For branch circuits, voltage drop fluctuates along the circuit depending upon the wire length and cumulative load at each device. While calculating the voltage drop at each device would yield the most accurate results, Design Master Electrical RT cannot trace the path of the circuit itself. Instead, the software approximates the total voltage drop by measuring the distance from the panel to each device on the circuit, taking the average distance, then calculating the total load at that distance as though it were a circuit with a single device.

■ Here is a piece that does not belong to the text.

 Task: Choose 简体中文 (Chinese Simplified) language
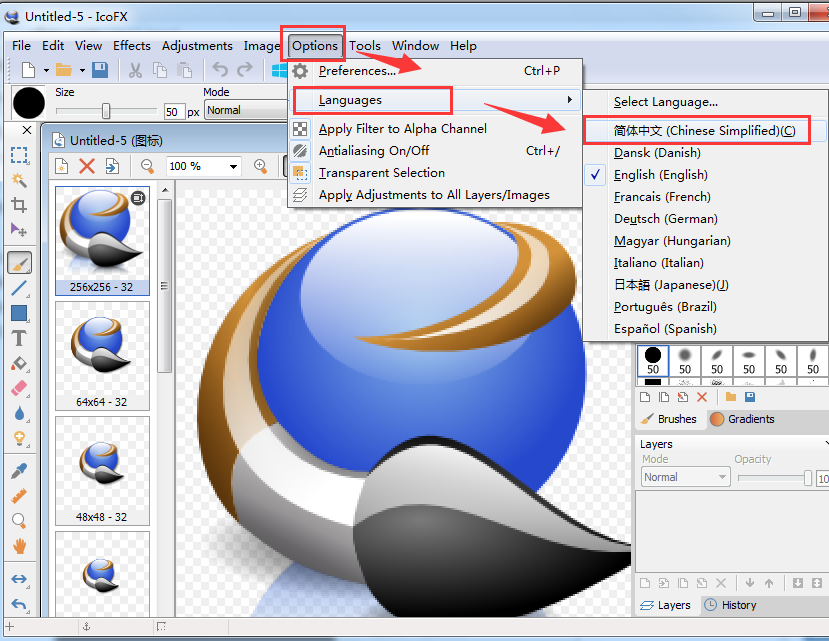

As a result of this method, the following shared parameters will display the average panel-to-device distance when there are multiple devices on the circuit:

- DMEN_Circuit_Length
- DMET_Circuit_Length_ft
- DMET_Circuit_Length_m
- DMEN_Feeder_Length
- DMET_Feeder_Length_ft
- DMET_Feeder_Length_m

This article details different circuiting scenarios where the Design Master calculation method works well, as well as scenarios where it does not. If you’re calculating voltage drop for a circuit that resembles one of the unfavorable scenarios, we recommend using Revit’s length measurement (which will give the distance to the farthest device on the circuit) or setting the length manually.

These scenarios use 120V receptacles with 0.18 kVA load, spaced at 100′ intervals with #10 wire.

### Single Device

For circuits with a single device, the actual calculation and the Design Master calculation would be the same. The full load is concentrated in one location that matches the actual location of the device.

### Multiple Devices in a Straight Line

For multiple devices, voltage drop would double, triple, etc., as devices are added to the circuit, and the actual calculation would sum the voltage drop along each wire.

Design Master would instead take the total load (0.18 * 3 = 0.54 kVA) and calculate voltage drop using the average panel-to-device distance:

(100′ + 200′ + 300′) / 3 = 200′

While the figures used in the calculation would differ, the results would be the same.

### Multiple Devices Not in a Straight Line

For the actual calculation, voltage drop is unaffected by the device placement if the wire lengths are the same. Therefore, the scenario below would have the same results as the “Straight Line” scenario above.

When changes in the angles are small, the Design Master calculation will return accurate results. For example, a group of receptacles in a room will have an average panel-to-device distance somewhere in the middle of the group; the tighter they are clustered, the more accurate the results will be.

As the angles become more extreme, the Design Master calculation becomes less reliable. If the project in this scenario were configured to measure wire lengths at right angles, it would still yield the same results. But if the lengths were measured along straight lines, the software would underestimate voltage drop for the circuit.

(100′ + 200′ + √[100’² + 200’²]) / 3 ≈ 174′ 6″

The differences become even more pronounced when devices on a single circuit begin to encircle the panel, as they might with site lighting. Again, the actual calculation would produce the same results as if the devices were in a straight line.

The Design Master calculation, however, would ultimately calculate an average panel-to-device distance far below what is needed to make an accurate approximation (the example below assumes lengths are measured along straight lines).

(100′ + 76′ 6″ + 100′) / 3 ≈ 92′ 2″

In this situation, we would recommend using Revit’s length measurement (which would give the distance to the farthest device on the circuit) or setting the length manually.